| Source extract |
# Rubber stamped or heat stamped?



## Newtown Joe (Jan 30, 2013)

How do you tell the difference between rubber stamped or heat stamped numbers on a postwar loco.


----------



## GN.2-6-8-0 (Jan 10, 2013)

Postwar are we speaking Lionel here?


----------



## Big Ed (Jun 16, 2009)

Newtown Joe said:


> How do you tell the difference between rubber stamped or heat stamped numbers on a postwar loco.




If you gently run your fingernail across the numbering on a cab with a heat stamped number, you can feel the indentation where the heat melted the numbers into the plastic (it is very slight). The heat stamp lettering will take some effort to wipe off, even then you will still have an impression of the number sort of melted into the body. 

Rubber stamped is just what it says, it is sort of like numbers that have been painted on, but a stamp was used, you must have seen ink stamps before?

Some locomotives came only with heat stamped numbers, if another shell was used to counterfeit the locomotive, that counterfeit will most likely have the stamped or painted on number.

| Collected data |
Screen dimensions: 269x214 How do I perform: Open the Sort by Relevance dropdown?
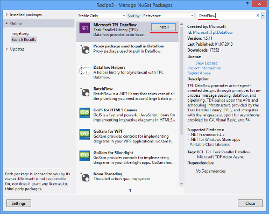coord(168,16)
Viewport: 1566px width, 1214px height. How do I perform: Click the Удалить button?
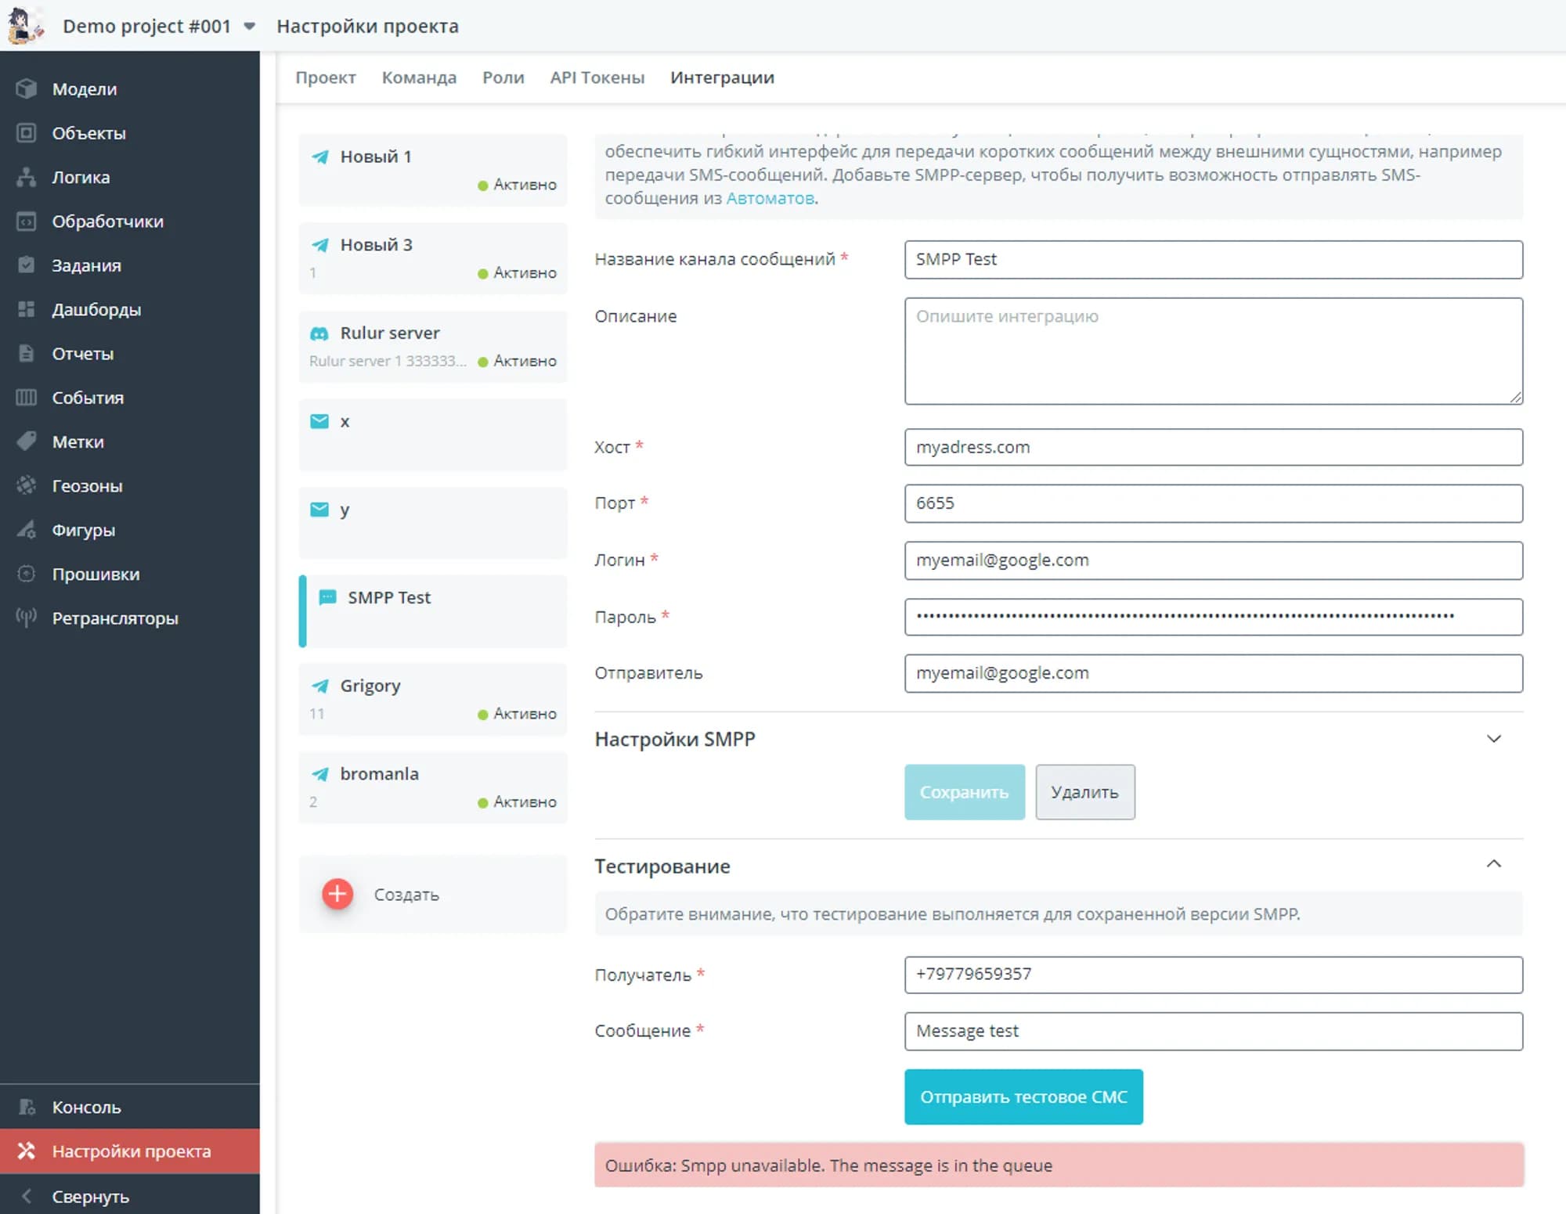tap(1084, 792)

| Work to complete |
1. Give the screen name of each person who posts in the forum thread on rubber stamped versus heat stamped loco numbers.
2. Extend the forum thread on rubber stamped versus heat stamped loco numbers with the next part, picking up after its last post.

| Results for the exercise |
1.
Newtown Joe
GN.2-6-8-0
Big Ed

2.
The Jersey Central 2341 is one that has been counterfeited a lot.


----------



## rkenney (Aug 10, 2013)

That's fine for a plastic scout or rolling stock, but how do you tell the difference for a cast locomotive?


----------



## teledoc (Oct 22, 2014)

As Big Ed mentioned the heat stamping leaves an impression when the stamping is applied. Even if it is diecast metal, it still leaves in impression, although some heat stamped items are lighter than others. Best bet would be to use a magnifying glass to inspect it, and also the feel when you run your finger or fingernail over the number. 

The rubber stamping is just paint/ink applied with a rubber stamp, that can easily be rubbed off.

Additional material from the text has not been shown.